- _WHAT IS NEEDED_
Count the lines of the data below that contain the string "width", treating uppercase and lowercase as different, and reply with only the number.
- - - - -
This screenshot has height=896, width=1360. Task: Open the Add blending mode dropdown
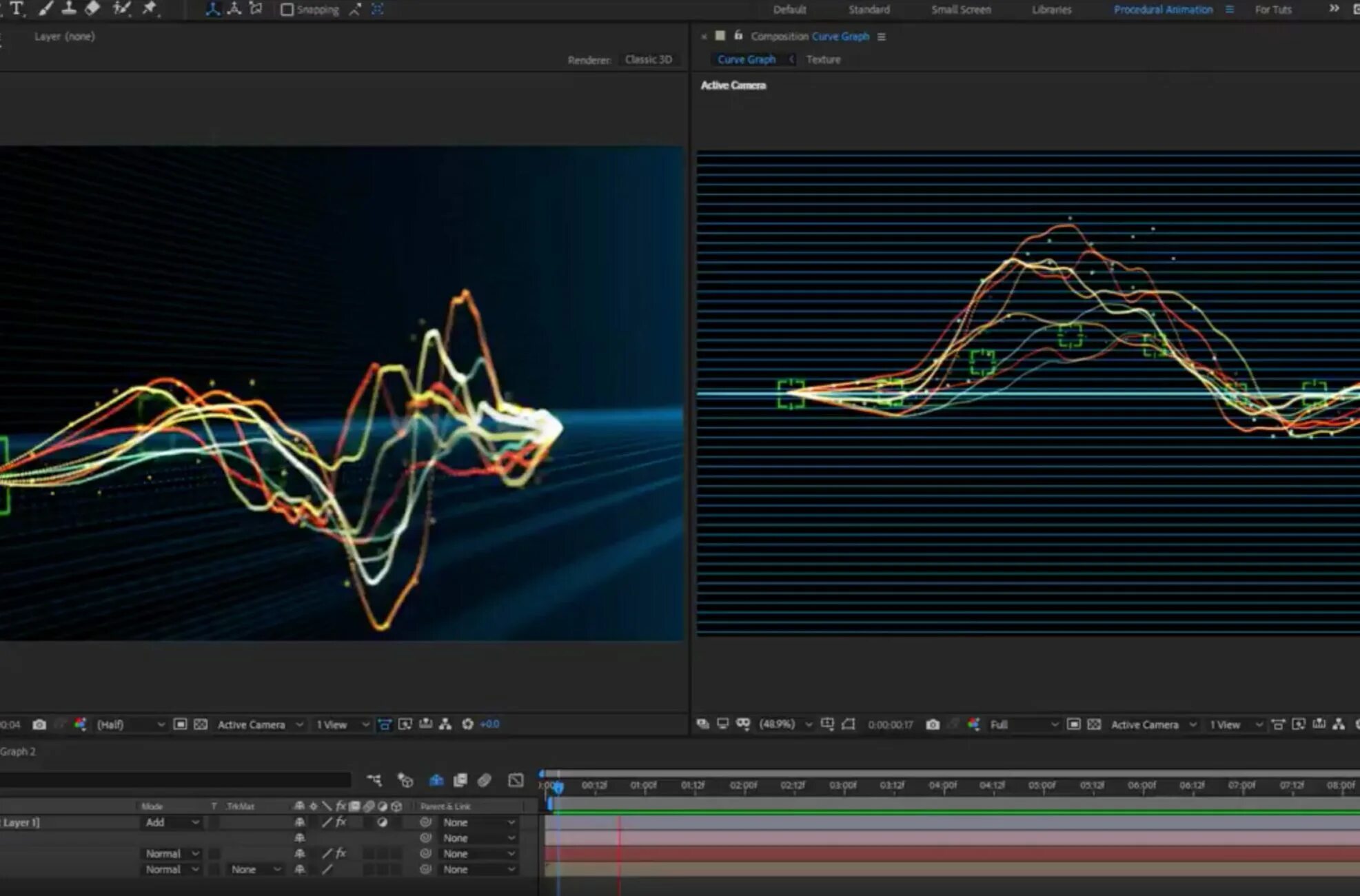(172, 822)
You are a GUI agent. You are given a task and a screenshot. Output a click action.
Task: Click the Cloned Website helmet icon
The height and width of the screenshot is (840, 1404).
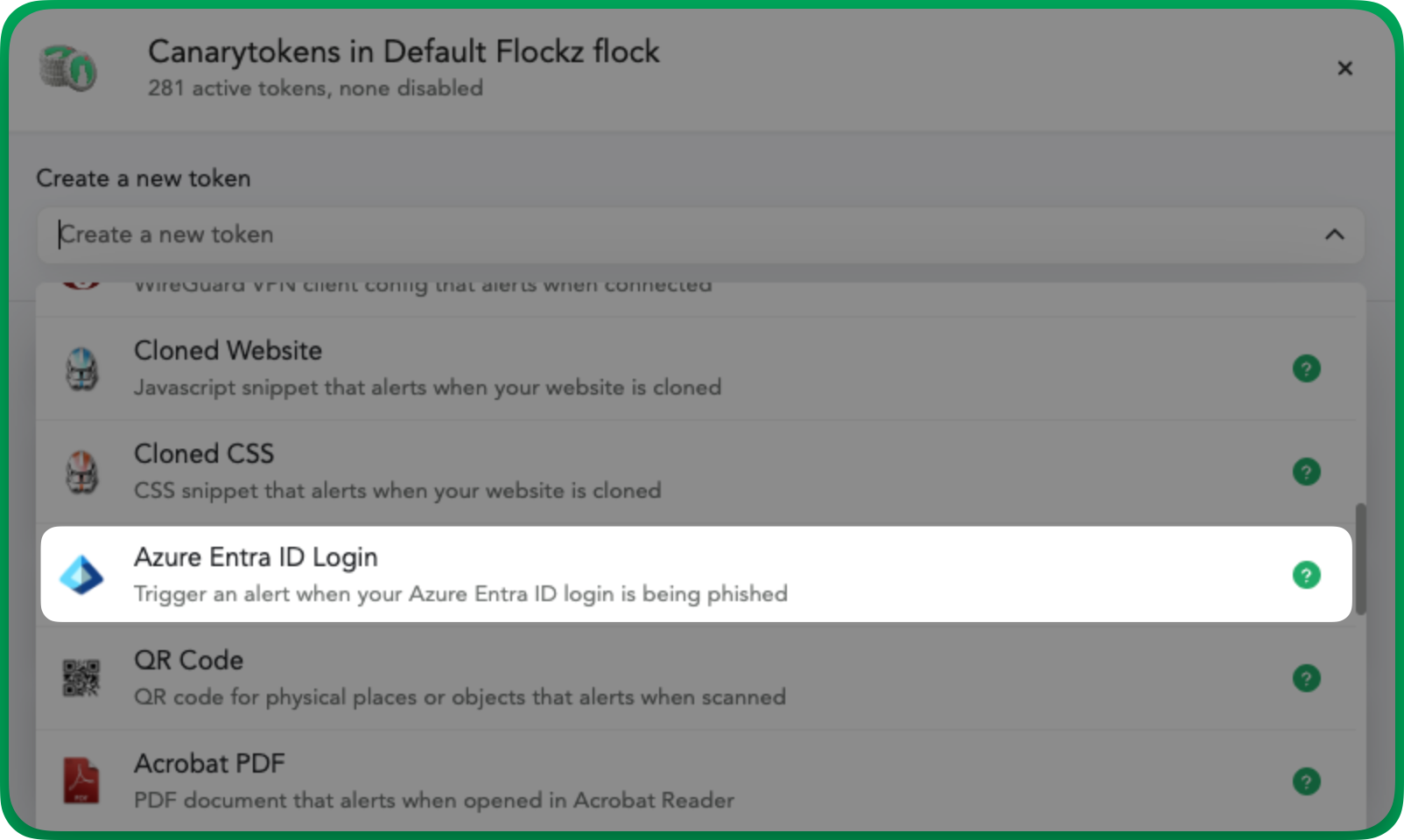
- - - - -
- _EXERCISE SOLUTION_
2